→ **How to complete this task**
In this exercise, the entries below are to be transcribed exactly, line by line.

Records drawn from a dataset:
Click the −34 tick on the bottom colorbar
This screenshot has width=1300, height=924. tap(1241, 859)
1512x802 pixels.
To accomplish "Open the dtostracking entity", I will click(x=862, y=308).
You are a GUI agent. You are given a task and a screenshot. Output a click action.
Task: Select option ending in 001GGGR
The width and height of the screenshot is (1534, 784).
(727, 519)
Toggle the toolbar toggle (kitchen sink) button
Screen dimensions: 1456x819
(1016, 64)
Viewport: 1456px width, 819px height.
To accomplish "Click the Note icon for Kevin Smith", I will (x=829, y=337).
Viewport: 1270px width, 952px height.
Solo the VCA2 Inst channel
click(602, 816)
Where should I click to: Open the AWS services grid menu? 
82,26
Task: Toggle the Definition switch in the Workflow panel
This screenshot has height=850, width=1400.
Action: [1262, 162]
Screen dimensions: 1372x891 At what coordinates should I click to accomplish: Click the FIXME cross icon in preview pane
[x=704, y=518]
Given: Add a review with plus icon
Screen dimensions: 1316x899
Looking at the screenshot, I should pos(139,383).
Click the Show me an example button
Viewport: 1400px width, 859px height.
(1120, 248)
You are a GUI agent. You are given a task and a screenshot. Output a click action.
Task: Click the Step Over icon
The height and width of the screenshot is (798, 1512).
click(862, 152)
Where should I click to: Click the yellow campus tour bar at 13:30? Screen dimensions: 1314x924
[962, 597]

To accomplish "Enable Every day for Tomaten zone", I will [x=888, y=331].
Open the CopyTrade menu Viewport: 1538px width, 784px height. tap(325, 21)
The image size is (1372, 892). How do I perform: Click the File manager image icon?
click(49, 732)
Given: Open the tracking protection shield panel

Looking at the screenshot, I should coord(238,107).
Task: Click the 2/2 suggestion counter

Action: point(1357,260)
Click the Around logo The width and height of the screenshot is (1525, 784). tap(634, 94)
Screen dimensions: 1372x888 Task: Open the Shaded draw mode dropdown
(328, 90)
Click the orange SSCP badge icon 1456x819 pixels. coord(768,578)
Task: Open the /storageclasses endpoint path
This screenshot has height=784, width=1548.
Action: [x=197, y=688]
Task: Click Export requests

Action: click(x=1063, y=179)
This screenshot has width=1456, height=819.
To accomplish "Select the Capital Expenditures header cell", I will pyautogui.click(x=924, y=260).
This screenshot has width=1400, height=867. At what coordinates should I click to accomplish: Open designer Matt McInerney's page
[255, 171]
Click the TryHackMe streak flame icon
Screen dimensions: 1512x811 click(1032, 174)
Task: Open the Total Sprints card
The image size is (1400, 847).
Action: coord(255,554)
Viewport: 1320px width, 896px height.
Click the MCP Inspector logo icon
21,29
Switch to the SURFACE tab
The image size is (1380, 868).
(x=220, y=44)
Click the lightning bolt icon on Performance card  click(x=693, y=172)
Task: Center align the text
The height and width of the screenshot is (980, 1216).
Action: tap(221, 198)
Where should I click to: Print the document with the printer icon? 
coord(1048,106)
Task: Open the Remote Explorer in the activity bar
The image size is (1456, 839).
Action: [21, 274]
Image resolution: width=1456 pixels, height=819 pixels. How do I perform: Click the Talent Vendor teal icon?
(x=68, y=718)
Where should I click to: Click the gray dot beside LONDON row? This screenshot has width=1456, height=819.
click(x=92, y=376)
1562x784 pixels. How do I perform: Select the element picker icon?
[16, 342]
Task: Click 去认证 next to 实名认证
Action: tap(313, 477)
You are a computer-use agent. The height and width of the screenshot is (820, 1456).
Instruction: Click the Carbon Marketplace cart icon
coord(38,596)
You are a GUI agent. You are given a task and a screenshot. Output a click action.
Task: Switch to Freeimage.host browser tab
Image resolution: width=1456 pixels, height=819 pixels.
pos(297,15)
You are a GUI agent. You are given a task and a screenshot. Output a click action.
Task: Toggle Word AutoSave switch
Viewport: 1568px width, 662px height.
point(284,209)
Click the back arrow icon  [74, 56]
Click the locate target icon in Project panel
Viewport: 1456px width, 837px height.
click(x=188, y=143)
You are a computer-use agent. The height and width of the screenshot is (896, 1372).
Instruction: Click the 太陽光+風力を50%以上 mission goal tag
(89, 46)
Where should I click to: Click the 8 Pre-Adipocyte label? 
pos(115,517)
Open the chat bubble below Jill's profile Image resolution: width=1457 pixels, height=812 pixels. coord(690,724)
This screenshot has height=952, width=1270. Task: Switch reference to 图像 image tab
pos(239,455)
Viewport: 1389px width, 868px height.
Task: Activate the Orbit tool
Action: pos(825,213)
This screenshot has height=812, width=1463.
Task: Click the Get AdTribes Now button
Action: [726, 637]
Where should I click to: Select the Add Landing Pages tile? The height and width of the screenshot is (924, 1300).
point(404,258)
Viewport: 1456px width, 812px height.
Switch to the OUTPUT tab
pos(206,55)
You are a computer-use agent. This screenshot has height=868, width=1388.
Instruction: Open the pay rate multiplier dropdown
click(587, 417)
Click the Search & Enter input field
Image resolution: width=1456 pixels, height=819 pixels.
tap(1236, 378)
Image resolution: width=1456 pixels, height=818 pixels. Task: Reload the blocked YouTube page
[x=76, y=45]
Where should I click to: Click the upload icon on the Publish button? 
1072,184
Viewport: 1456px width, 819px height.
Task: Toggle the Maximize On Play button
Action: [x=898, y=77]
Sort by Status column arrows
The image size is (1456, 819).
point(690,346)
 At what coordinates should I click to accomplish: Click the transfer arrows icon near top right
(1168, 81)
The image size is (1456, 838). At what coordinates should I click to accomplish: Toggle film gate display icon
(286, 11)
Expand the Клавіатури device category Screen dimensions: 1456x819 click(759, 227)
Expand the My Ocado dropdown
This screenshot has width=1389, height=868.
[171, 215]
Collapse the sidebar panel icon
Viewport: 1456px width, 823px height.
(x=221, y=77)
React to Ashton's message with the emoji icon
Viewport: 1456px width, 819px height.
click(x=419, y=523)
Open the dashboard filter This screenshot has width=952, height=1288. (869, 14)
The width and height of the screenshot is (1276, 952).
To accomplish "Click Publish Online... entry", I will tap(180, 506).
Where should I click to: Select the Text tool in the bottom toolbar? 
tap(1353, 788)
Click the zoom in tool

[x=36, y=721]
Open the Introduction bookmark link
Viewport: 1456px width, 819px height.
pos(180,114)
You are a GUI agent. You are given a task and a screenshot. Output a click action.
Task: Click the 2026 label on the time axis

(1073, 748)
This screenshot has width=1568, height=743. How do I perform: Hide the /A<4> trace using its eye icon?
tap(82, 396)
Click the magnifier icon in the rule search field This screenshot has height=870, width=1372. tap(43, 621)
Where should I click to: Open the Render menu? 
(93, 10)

→ **Response to this exercise**
Click the −34 tick on the bottom colorbar
This screenshot has width=1300, height=924. tap(1241, 859)
1512x802 pixels.
To accomplish "Open the dtostracking entity", I will click(x=862, y=308).
You are a GUI agent. You are given a task and a screenshot. Output a click action.
Task: Select option ending in 001GGGR
The width and height of the screenshot is (1534, 784).
(727, 519)
Toggle the toolbar toggle (kitchen sink) button
Screen dimensions: 1456x819
(1016, 64)
Viewport: 1456px width, 819px height.
To accomplish "Click the Note icon for Kevin Smith", I will (x=829, y=337).
Viewport: 1270px width, 952px height.
Solo the VCA2 Inst channel
click(602, 816)
Where should I click to: Open the AWS services grid menu? 
82,26
Task: Toggle the Definition switch in the Workflow panel
This screenshot has height=850, width=1400.
Action: [1262, 162]
Screen dimensions: 1372x891 At what coordinates should I click to accomplish: Click the FIXME cross icon in preview pane
[x=704, y=518]
Given: Add a review with plus icon
Screen dimensions: 1316x899
Looking at the screenshot, I should pos(139,383).
Click the Show me an example button
Viewport: 1400px width, 859px height.
(1120, 248)
You are a GUI agent. You are given a task and a screenshot. Output a click action.
Task: Click the Step Over icon
The height and width of the screenshot is (798, 1512).
click(862, 152)
Where should I click to: Click the yellow campus tour bar at 13:30? Screen dimensions: 1314x924
[962, 597]

To accomplish "Enable Every day for Tomaten zone", I will [x=888, y=331].
Open the CopyTrade menu Viewport: 1538px width, 784px height. tap(325, 21)
The image size is (1372, 892). How do I perform: Click the File manager image icon?
click(49, 732)
Given: Open the tracking protection shield panel

Looking at the screenshot, I should coord(238,107).
Task: Click the 2/2 suggestion counter

Action: point(1357,260)
Click the Around logo The width and height of the screenshot is (1525, 784). tap(634, 94)
Screen dimensions: 1372x888 Task: Open the Shaded draw mode dropdown
(328, 90)
Click the orange SSCP badge icon 1456x819 pixels. coord(768,578)
Task: Open the /storageclasses endpoint path
This screenshot has height=784, width=1548.
Action: [x=197, y=688]
Task: Click Export requests

Action: click(x=1063, y=179)
This screenshot has width=1456, height=819.
To accomplish "Select the Capital Expenditures header cell", I will pyautogui.click(x=924, y=260).
This screenshot has width=1400, height=867. At what coordinates should I click to accomplish: Open designer Matt McInerney's page
[255, 171]
Click the TryHackMe streak flame icon
Screen dimensions: 1512x811 click(1032, 174)
Task: Open the Total Sprints card
The image size is (1400, 847).
Action: coord(255,554)
Viewport: 1320px width, 896px height.
Click the MCP Inspector logo icon
21,29
Switch to the SURFACE tab
The image size is (1380, 868).
(x=220, y=44)
Click the lightning bolt icon on Performance card  click(x=693, y=172)
Task: Center align the text
The height and width of the screenshot is (980, 1216).
Action: tap(221, 198)
Where should I click to: Print the document with the printer icon? 
coord(1048,106)
Task: Open the Remote Explorer in the activity bar
The image size is (1456, 839).
Action: [21, 274]
Image resolution: width=1456 pixels, height=819 pixels. How do I perform: Click the Talent Vendor teal icon?
(x=68, y=718)
Where should I click to: Click the gray dot beside LONDON row? This screenshot has width=1456, height=819.
click(x=92, y=376)
1562x784 pixels. How do I perform: Select the element picker icon?
[16, 342]
Task: Click 去认证 next to 实名认证
Action: tap(313, 477)
You are a computer-use agent. The height and width of the screenshot is (820, 1456).
Instruction: Click the Carbon Marketplace cart icon
coord(38,596)
You are a GUI agent. You are given a task and a screenshot. Output a click action.
Task: Switch to Freeimage.host browser tab
Image resolution: width=1456 pixels, height=819 pixels.
pos(297,15)
You are a GUI agent. You are given a task and a screenshot. Output a click action.
Task: Toggle Word AutoSave switch
Viewport: 1568px width, 662px height.
point(284,209)
Click the back arrow icon  [74, 56]
Click the locate target icon in Project panel
Viewport: 1456px width, 837px height.
click(x=188, y=143)
You are a computer-use agent. The height and width of the screenshot is (896, 1372).
Instruction: Click the 太陽光+風力を50%以上 mission goal tag
(89, 46)
Where should I click to: Click the 8 Pre-Adipocyte label? 
pos(115,517)
Open the chat bubble below Jill's profile Image resolution: width=1457 pixels, height=812 pixels. coord(690,724)
This screenshot has height=952, width=1270. Task: Switch reference to 图像 image tab
pos(239,455)
Viewport: 1389px width, 868px height.
Task: Activate the Orbit tool
Action: pos(825,213)
This screenshot has height=812, width=1463.
Task: Click the Get AdTribes Now button
Action: [726, 637]
Where should I click to: Select the Add Landing Pages tile? The height and width of the screenshot is (924, 1300).
point(404,258)
Viewport: 1456px width, 812px height.
Switch to the OUTPUT tab
pos(206,55)
You are a computer-use agent. This screenshot has height=868, width=1388.
Instruction: Open the pay rate multiplier dropdown
click(587, 417)
Click the Search & Enter input field
Image resolution: width=1456 pixels, height=819 pixels.
tap(1236, 378)
Image resolution: width=1456 pixels, height=818 pixels. Task: Reload the blocked YouTube page
[x=76, y=45]
Where should I click to: Click the upload icon on the Publish button? 
1072,184
Viewport: 1456px width, 819px height.
Task: Toggle the Maximize On Play button
Action: [x=898, y=77]
Sort by Status column arrows
The image size is (1456, 819).
point(690,346)
 At what coordinates should I click to accomplish: Click the transfer arrows icon near top right
(1168, 81)
The image size is (1456, 838). At what coordinates should I click to accomplish: Toggle film gate display icon
(286, 11)
Expand the Клавіатури device category Screen dimensions: 1456x819 click(759, 227)
Expand the My Ocado dropdown
This screenshot has width=1389, height=868.
[171, 215]
Collapse the sidebar panel icon
Viewport: 1456px width, 823px height.
(x=221, y=77)
React to Ashton's message with the emoji icon
Viewport: 1456px width, 819px height.
click(x=419, y=523)
Open the dashboard filter This screenshot has width=952, height=1288. (869, 14)
The width and height of the screenshot is (1276, 952).
To accomplish "Click Publish Online... entry", I will tap(180, 506).
Where should I click to: Select the Text tool in the bottom toolbar? 
tap(1353, 788)
Click the zoom in tool

[x=36, y=721]
Open the Introduction bookmark link
Viewport: 1456px width, 819px height.
pos(180,114)
You are a GUI agent. You are given a task and a screenshot. Output a click action.
Task: Click the 2026 label on the time axis

(1073, 748)
This screenshot has width=1568, height=743. How do I perform: Hide the /A<4> trace using its eye icon?
tap(82, 396)
Click the magnifier icon in the rule search field This screenshot has height=870, width=1372. tap(43, 621)
Where should I click to: Open the Render menu? 
(93, 10)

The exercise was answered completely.